Les tensions s’intensifient dans la ville d’Uvira, paralysée depuis début septembre par des actions des groupes Wazalendo, censés appuyer les Forces armées de la République démocratique du Congo (FARDC) face à la rébellion de l’AFC/M23. Ces derniers contestent la présence du général Olivier Gasita Mukunda, commandant adjoint de la 33ᵉ région militaire en charge des opérations et renseignements depuis janvier.

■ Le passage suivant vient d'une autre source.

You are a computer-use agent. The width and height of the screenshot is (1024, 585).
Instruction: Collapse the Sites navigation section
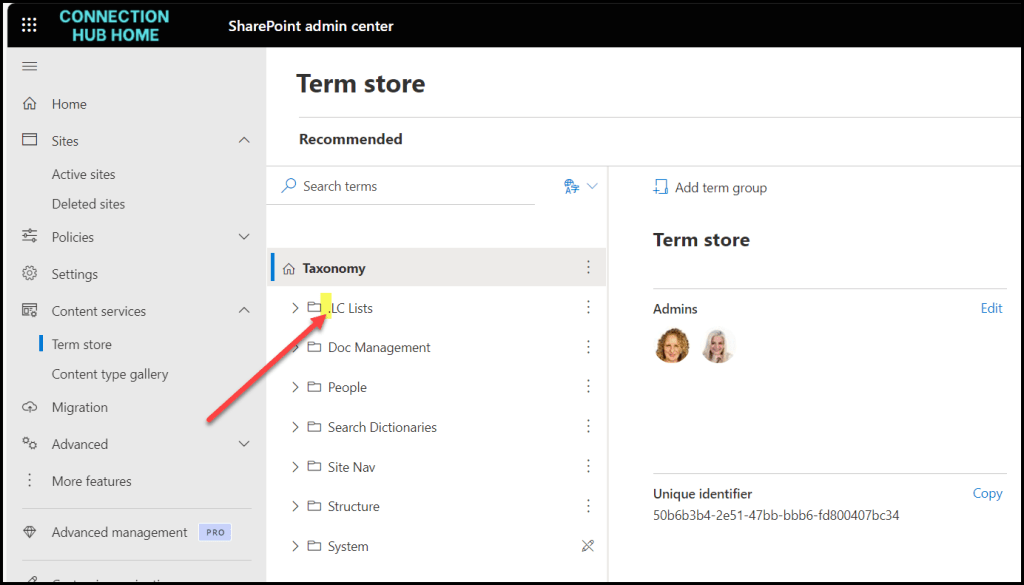[244, 141]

Les Wazalendo accusent le général Gasita d’être un agent double au service des rebelles de l’AFC/M23. Ils l’accusent notamment d’avoir facilité la chute de Bukavu en février dernier. Ces accusations sont fermement rejetées par les FARDC. « Gasita n’a jamais été à Bunagana, ni à Rutshuru, ni à Masisi. Dire qu’il est responsable de ces défaites est un mensonge. Ce n’est pas digne d’un homme d’État de tenir de telles accusations », a réagi le général-major Sylvain Ekenge, porte-parole des FARDC, ce samedi 6 septembre.
Sylvain Ekenge a appelé les Wazalendo à la retenue et à privilégier l’unité nationale. « Nous poursuivons les mêmes objectifs : défendre l’intégrité de notre territoire. Nous demandons aux compatriotes Wazalendo de mettre de l’eau dans leur vin, de ne pas créer de divisions. Les problèmes entre nous ne profiteront qu’à l’ennemi. » Le porte-parole a précisé que des réunions sont organisées chaque jour pour tenter de résoudre la crise à Uvira.
Ces tensions illustrent les relations fragiles entre l’armée congolaise et ses supplétifs Wazalendo. Depuis la perte de Bukavu face à l’AFC/M23, les rivalités internes s’accentuent, compliquant les efforts militaires et diplomatiques. Malgré les initiatives en cours, la situation sécuritaire dans le Sud-Kivu reste précaire et les divisions internes menacent de profiter à l’ennemi rwandais, selon Kinshasa.